#### [Material to process]
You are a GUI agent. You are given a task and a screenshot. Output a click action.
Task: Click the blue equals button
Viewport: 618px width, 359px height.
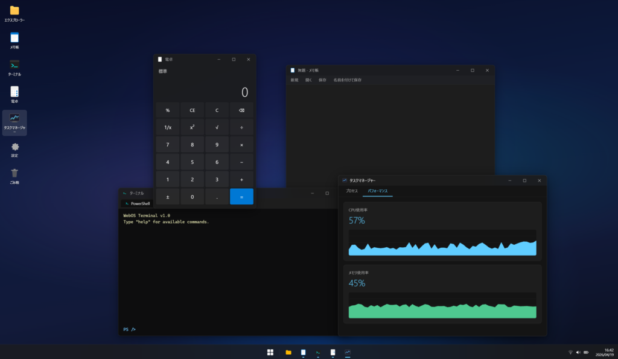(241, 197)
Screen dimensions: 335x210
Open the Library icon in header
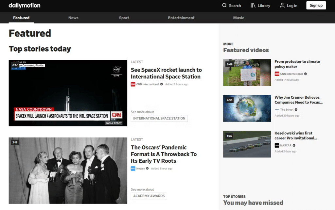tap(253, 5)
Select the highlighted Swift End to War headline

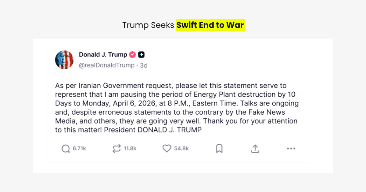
--
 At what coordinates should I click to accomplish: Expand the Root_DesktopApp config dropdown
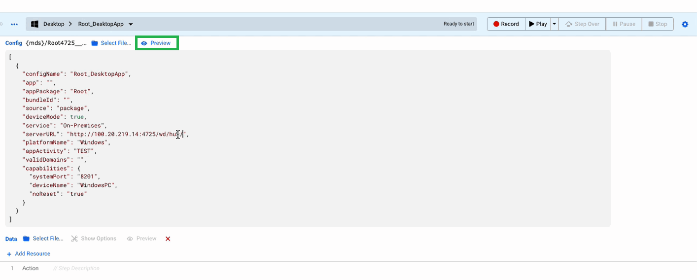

#### [Assignment]
Using the entries above, transcribe exactly from the line that has "Open the Library icon in header" through the line that has "Select the highlighted". Pictures are dropped.

#### [Reply to the task]
Open the Library icon in header
tap(253, 5)
Select the highlighted Swift End to War headline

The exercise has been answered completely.